§ **RECORDED INFORMATION**
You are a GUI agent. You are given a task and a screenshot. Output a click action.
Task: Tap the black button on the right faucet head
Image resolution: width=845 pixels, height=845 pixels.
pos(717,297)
==
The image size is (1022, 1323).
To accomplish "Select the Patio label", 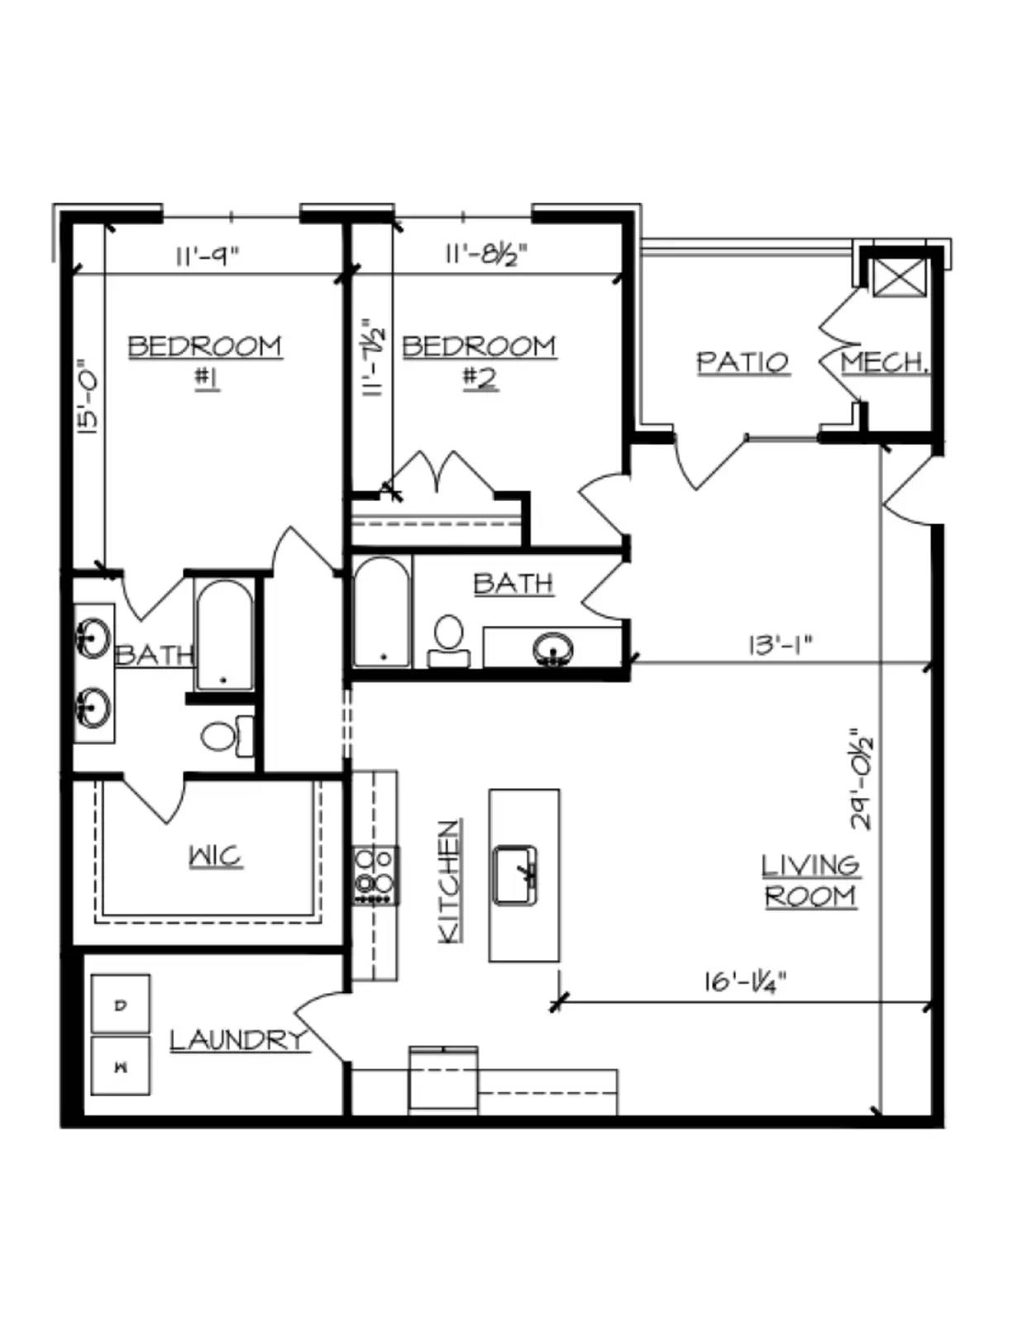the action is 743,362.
...
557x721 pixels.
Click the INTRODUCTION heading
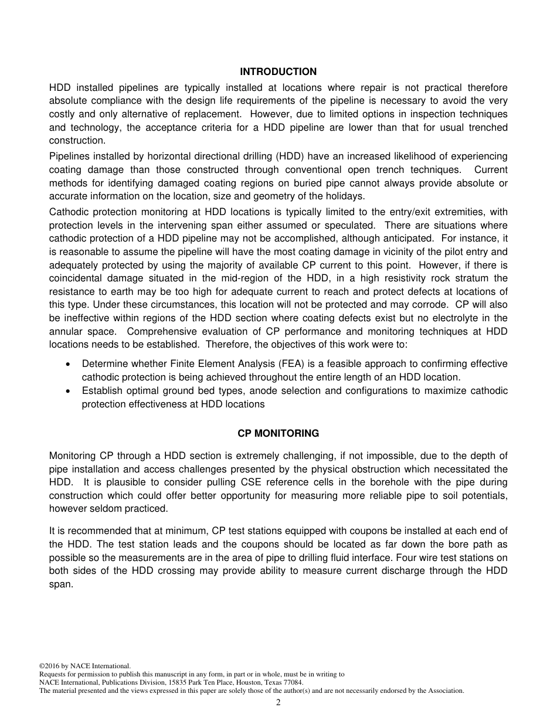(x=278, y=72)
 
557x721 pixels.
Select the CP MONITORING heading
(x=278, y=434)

§ **WHAT YOU NEED TO DO**
Edit the listing from the line with "You are a GUI" through the line with "pos(717,297)" by swapping "faucet head" for "sprayer" and leaving everything else untouched. Return only those lines.

§ **REPLY**
You are a GUI agent. You are given a task and a screenshot. Output a click action.
Task: Tap the black button on the right sprayer
Image resolution: width=845 pixels, height=845 pixels.
pos(717,297)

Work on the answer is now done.